* Exercise A
In the article on AI strategy in Costa Rica, what does the difference between experimenting with AI and generating sustainable impact depend on?
* Exercise B
Continue the article on AI strategy in Costa Rica, picking up after its final sentence.

* Source document
[Start of Attachment]
By Dennis Garcés
Over the past year, the conversation around Artificial Intelligence has shifted radically in Costa Rica. It is no longer about understanding what AI is or whether it will eventually impact businesses. The question is now far more concrete: how can it be turned into a real and measurable competitive advantage?
I have spoken with multiple directors and managers who share a legitimate concern. They understand that AI can generate efficiencies, reduce risks, and improve decision-making, but they lack clarity on how to structure the investment and how to prevent it from becoming a project that never moves beyond the initial pilot phase.
And that is the critical point. The difference between experimenting with AI and generating sustainable impact is not in the tool—it is in the strategy.
The Silent Risk of Improvised Adoption
Today, it is relatively easy to activate a generative model, automate a process with predictive algorithms, or implement an internal assistant. Technological access is no longer the main barrier. The real risk lies in launching isolated initiatives without a clear strategic framework.
When AI is implemented as an independent experiment—without integration into key processes, without defined financial indicators, and without executive sponsorship—the outcome is usually the same: initial enthusiasm, limited impact, and eventually organizational skepticism.
Poorly managed innovation not only wastes budget; it also erodes internal trust for future transformation initiatives.
Shifting the Conversation: From “Which Tool” to “Which Problem”
In many organizations, the discussion begins by asking which platform to use or which model is more advanced. That is not the right conversation.
The strategic questions are different:
- Where are we losing operating margin?
- Which critical decisions still depend on incomplete or delayed information?
- Where are our primary financial or reputational risks concentrated?
- Which processes could scale without proportionally increasing costs?
When AI aligns with these questions, it stops being an experimental expense and begins to become an investment with a clear return.
In sectors such as banking, retail, manufacturing, and services in Costa Rica and other countries, we are already seeing cases where AI is generating tangible results: reduced analysis times, early risk detection, inventory optimization, automation of repetitive administrative tasks, and improved customer experience.
[End of Attachment]
* Information given
[Start of Attachment]
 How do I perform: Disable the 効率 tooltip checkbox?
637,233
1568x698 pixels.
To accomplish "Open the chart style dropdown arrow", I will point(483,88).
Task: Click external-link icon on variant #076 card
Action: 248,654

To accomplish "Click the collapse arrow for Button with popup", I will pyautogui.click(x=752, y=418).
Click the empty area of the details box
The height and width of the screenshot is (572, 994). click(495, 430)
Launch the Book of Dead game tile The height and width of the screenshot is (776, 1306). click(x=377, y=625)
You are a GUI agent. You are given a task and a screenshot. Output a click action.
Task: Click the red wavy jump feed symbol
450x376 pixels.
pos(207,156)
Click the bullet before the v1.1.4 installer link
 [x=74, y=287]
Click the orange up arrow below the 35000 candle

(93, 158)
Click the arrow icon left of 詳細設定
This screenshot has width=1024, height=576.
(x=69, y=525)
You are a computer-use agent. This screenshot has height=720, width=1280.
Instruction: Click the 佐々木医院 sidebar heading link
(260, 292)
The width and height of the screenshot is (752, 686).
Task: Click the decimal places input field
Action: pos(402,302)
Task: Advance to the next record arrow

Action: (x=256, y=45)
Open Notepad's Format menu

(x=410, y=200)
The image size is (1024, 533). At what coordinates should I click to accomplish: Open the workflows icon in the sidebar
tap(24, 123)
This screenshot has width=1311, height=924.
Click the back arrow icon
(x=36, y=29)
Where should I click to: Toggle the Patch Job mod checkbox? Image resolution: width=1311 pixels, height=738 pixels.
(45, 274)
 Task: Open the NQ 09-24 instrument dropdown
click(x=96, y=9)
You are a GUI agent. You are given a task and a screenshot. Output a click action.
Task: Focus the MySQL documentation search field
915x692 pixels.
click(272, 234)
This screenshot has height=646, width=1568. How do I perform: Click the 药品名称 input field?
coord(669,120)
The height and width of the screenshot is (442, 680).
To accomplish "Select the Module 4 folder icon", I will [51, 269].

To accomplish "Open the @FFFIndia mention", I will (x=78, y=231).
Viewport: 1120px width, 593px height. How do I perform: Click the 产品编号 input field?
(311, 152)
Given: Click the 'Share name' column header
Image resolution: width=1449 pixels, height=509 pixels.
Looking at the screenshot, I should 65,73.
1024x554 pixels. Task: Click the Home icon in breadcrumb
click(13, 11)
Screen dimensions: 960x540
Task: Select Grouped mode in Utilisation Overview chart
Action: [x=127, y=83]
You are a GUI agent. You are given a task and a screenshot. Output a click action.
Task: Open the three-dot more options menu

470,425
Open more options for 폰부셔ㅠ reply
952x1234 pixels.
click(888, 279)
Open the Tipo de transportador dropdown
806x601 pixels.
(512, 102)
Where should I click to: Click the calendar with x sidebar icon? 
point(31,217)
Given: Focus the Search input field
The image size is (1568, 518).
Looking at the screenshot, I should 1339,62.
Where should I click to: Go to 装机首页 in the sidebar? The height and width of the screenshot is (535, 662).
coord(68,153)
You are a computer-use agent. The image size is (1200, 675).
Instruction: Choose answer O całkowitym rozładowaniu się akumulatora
[End of Attachment]
* Answer area A
It depends on the strategy, not on the tool.

* Answer area B
Three Conditions That Distinguish Those Who Advance Successfully
When analyzing projects across different business contexts, three patterns consistently appear among organizations that manage to turn AI into a competitive advantage.
- Genuine Executive Sponsorship
Successful initiatives have direct support from senior leadership. This goes beyond budget approval; it involves clear prioritization and medium-term commitment.
When AI remains confined exclusively to the technology department, its impact tends to be limited.
- Data Maturity Before Scaling
Data quality and governance are decisive. Dispersed, inconsistent, or non-traceable data produce unreliable models. And when trust is lost, the initiative loses legitimacy.
Before discussing sophisticated models, it is necessary to strengthen the information architecture.
- Integration into Operational Processes
AI must impact real decisions and critical workflows. If the solution operates on the margins of the business—as a parallel tool—its value quickly diminishes.
The objective is not to prove that the technology works; it is to prove that the business improves.
Beyond Technology: Leadership and Focus
Ultimately, the transition from experimentation to competitive advantage is a leadership decision.
It involves defining priorities, allocating resources with a medium-term vision, and managing the cultural change that accompanies any technological transformation.
For sponsors and directors evaluating AI projects, the focus should center on three fundamental questions:
- What is the expected financial impact, and how will we measure it?
- What risks are we mitigating with this initiative?
- How will this solution be integrated into our daily operations?
Answering these questions clearly is what differentiates a strategic investment from a circumstantial project.
A Responsible Approach to the Future
Artificial Intelligence will continue evolving and transforming industries. However, the true competitive differentiator will not come from adopting the latest technology, but from integrating it coherently with business strategy.
In our experience, the organizations that achieve the best results are not those seeking quick solutions, but those that conduct a proper diagnosis, prioritize high-impact use cases, and progressively build internal capabilities.
Well-implemented AI does not replace human judgment or strategic vision. It enhances them. And in a competitive environment like today’s, enhancing decision-making can mark the difference between leading the market and reacting to it.